5 Lessons Learned from My Experiment #JustReadingWomen

Emily Manthei
10 min readNov 24, 2020

Shortly after the Black Lives Matter protests started at the end of May, I picked up Why I am No Longer Talking to White People About Race, by Reni Eddo-Lodge. My immediate desire was to learn more about how Black people have experienced racism, but I found myself with an even broader takeaway.

The book made me reflect on how few Black authors were on my bookshelf, and what it meant. Although I had been aware of this problem, and even copied down a Guardian booklist of important works from Black authors and carried it around in my wallet for a year, Eddo-Lodge’s book was the first from the list that I had actually picked up.

Why? And what else was on my bookshelf?

A “decolonize your bookshelf” booklist from The Guardian.
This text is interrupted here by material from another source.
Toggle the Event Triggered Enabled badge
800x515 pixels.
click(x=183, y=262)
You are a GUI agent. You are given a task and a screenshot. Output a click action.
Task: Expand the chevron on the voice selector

I moved countries almost four years ago, so my bookshelf is a pretty solid indication of what current voices and interests are on my mind: lots of memoirs and Asian travel novels, books by and about Germans and Germany, psychology and spirituality, and of course, the classics. I did a quick tally and found a laughable eight books by POC authors. Then, I decided to tally up male vs. female authors: 15 books by women and 35 by men!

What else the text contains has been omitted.